● Problem details
Can you reproduce every line of the material below word for word, leaving out the pictures?

[Stored entries]
----------------------------------------

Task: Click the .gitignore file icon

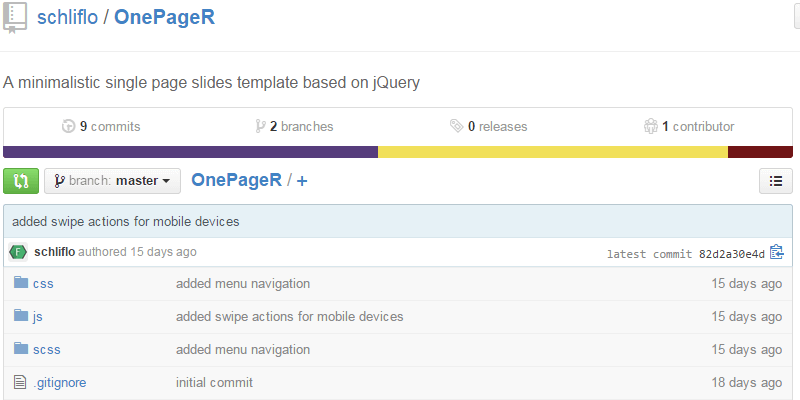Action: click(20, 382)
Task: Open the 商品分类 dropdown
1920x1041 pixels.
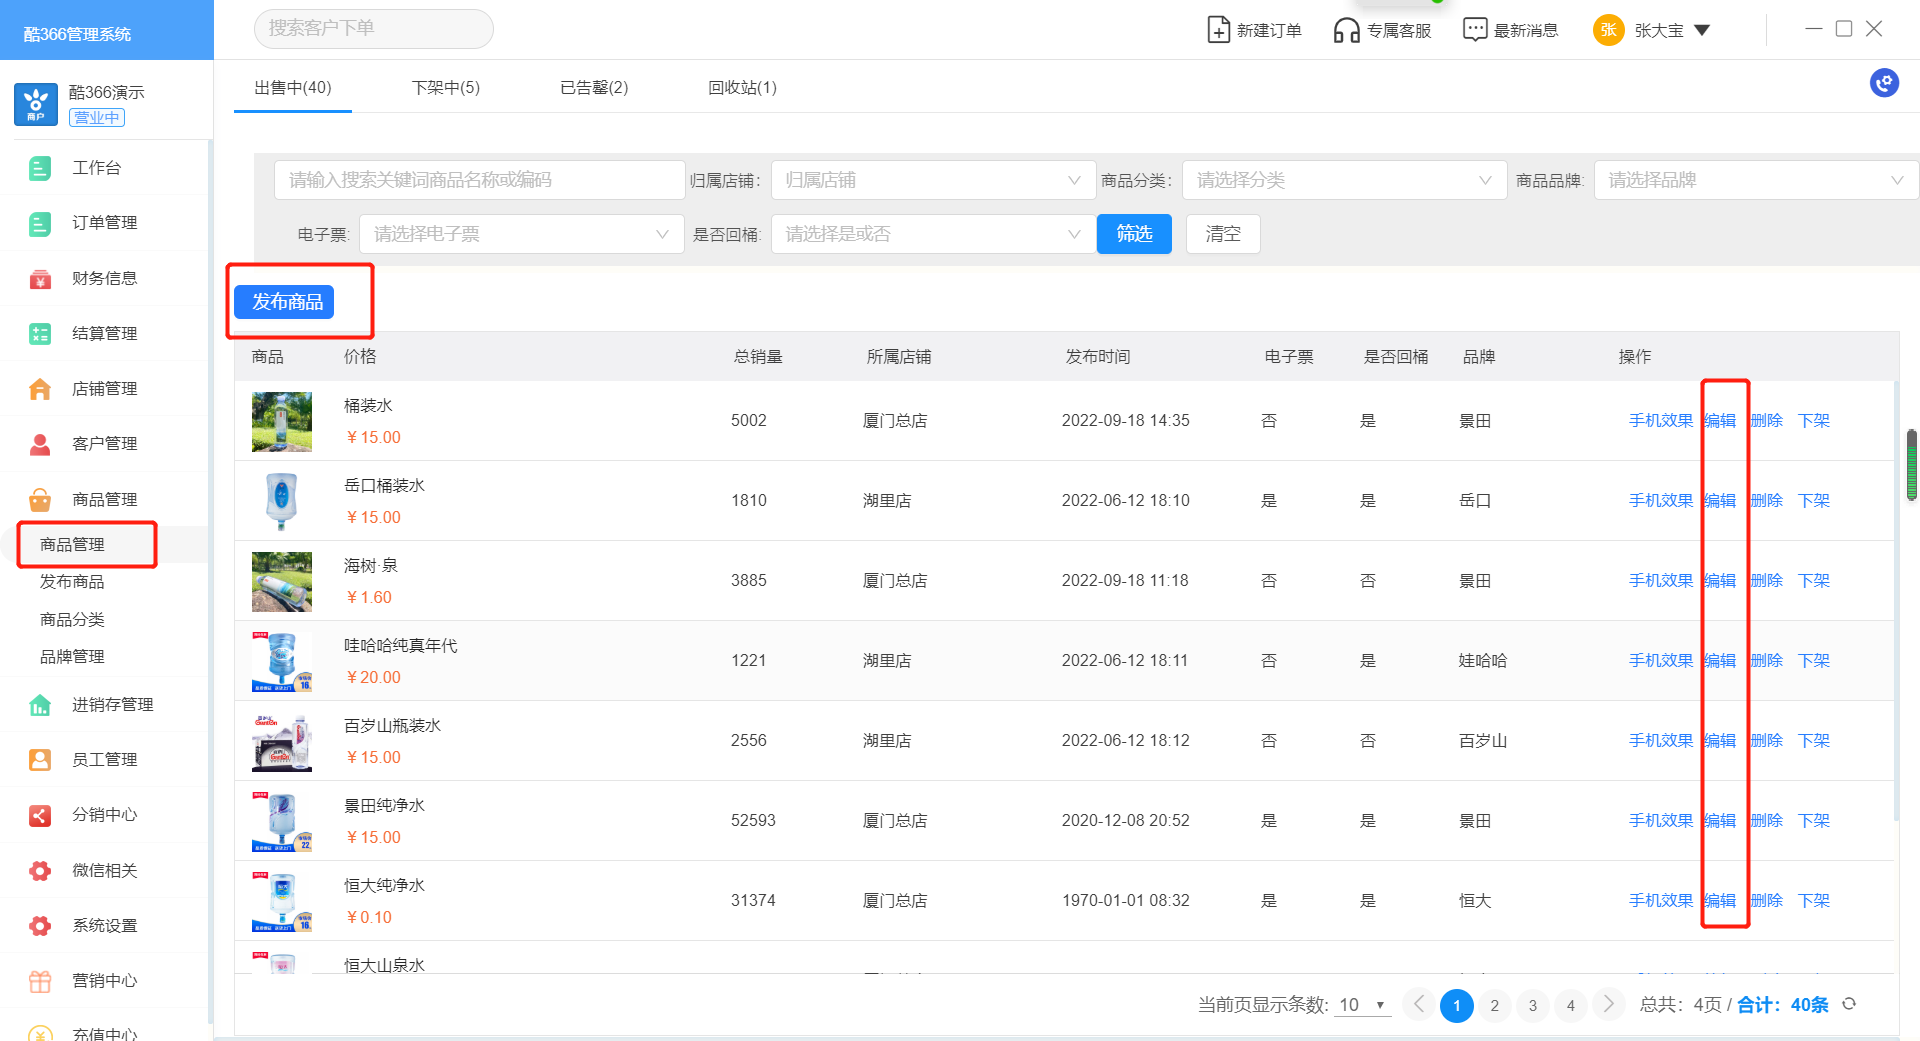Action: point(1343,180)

----------------------------------------

● Solved exercise
Task: Click the .gitignore file icon

Action: click(20, 382)
Task: Open the 商品分类 dropdown
1920x1041 pixels.
Action: point(1343,180)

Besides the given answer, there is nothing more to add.